I pick the folder up and make it back to Patsy Campbell's half-running, half-limping, trying to convince myself that a) I am crazy, b) it never happened, and c) I died and this is hell.
I'm still hoping one of these is true.
Called Prescott as soon as I got in. All I could bring myself to say was, sort of a guess what? I've seen a ghost, with a few nervous chuckles thrown in for good measure in case he was about to tell me that it was all a practical joke, and he'd hired an impressionist to do Lily Cammack and Bart Kinter, and that hand, oh, yeah, Cup, that hand was rubber and had a little battery in it to keep the fingers wiggling around.
But all he said was, "Are you all right?"
I told him I was in one piece, if that's what he meant.
"I can come get you, you could stay
in my spare room for the night," he said.

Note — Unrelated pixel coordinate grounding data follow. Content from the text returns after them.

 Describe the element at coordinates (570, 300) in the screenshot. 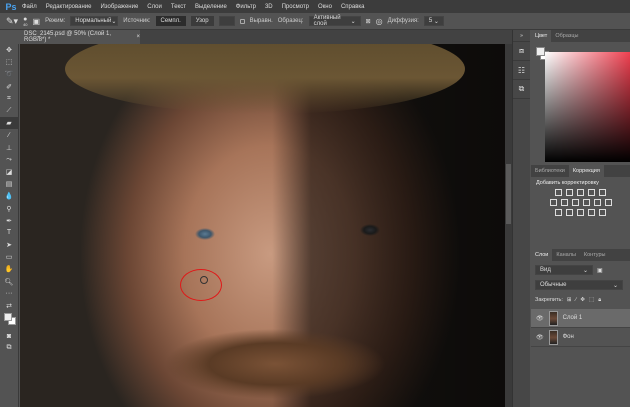

I see `lock-transparency-icon: ⊞` at that location.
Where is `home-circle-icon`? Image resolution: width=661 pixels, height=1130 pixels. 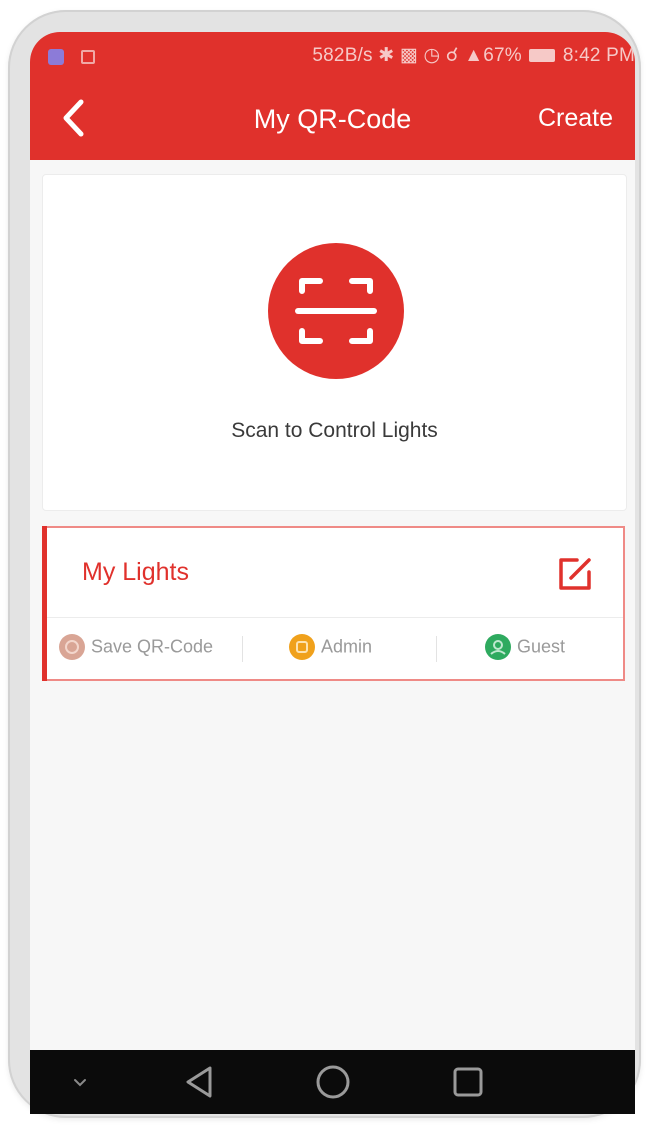
home-circle-icon is located at coordinates (333, 1082).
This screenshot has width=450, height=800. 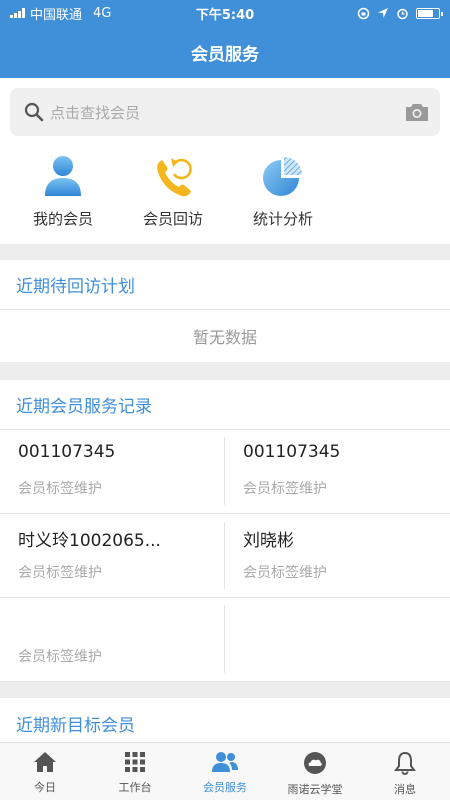 What do you see at coordinates (282, 176) in the screenshot?
I see `pie-chart-icon` at bounding box center [282, 176].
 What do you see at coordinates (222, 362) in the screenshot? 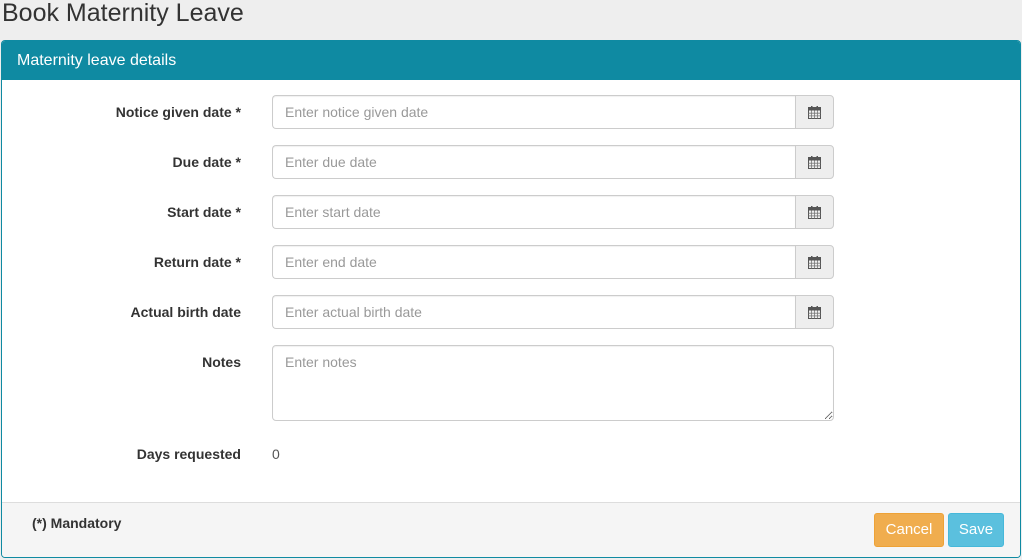
I see `notes-label: Notes` at bounding box center [222, 362].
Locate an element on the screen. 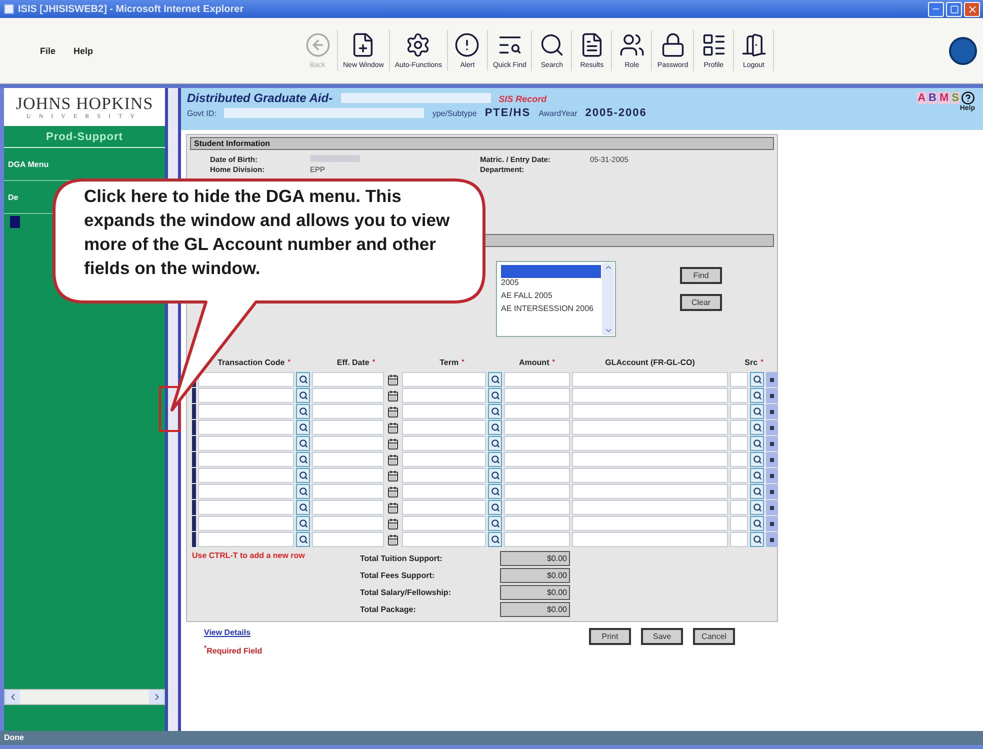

"Oh, this place is okay for tonight," I lied. For some strange reason I felt breezy; why is that? Why, when something reaches out and grabs you, as Bart Kinter has tonight, when fear incarnate does its song-and-dance routine, do you suddenly feel free? I felt as if I had been living under the misconception that the past cannot catch up with you. And now I knew the truth: it can and does. Somehow Bart Kinter had found me in an elementary school, and brought me back to the place where my nightmares began. Lily, too, was somehow involved. And knowing this kind of thinking isn't just crazy, but crazier than crazy. Crazy is murdering people on the advice of your pet dog; crazy is going ape shit for Jodie Foster and trying to bump off the president to prove it; crazy is walking into a McDonald's and gunning down people while they're scarfing Big Macs.
Those things are crazy because you can't understand them.
Now ghosts, ghosts is just plain folks.
But ghosts have something that separates them from the rest of us. They have a reason; we don't. Ghosts want something when they come back. They want something very, very badly.
Well, I'm writing this and it's getting late. I have a lot of reading to do before morning. Prescott said he'd be by to pick me up in the morning and after breakfast we'd go find out about the infamous missing pages from Worthy Houston's Diary. I don't know if I believe all this stuff Dr. Nagle is onto, but after tonight I am open to the experience.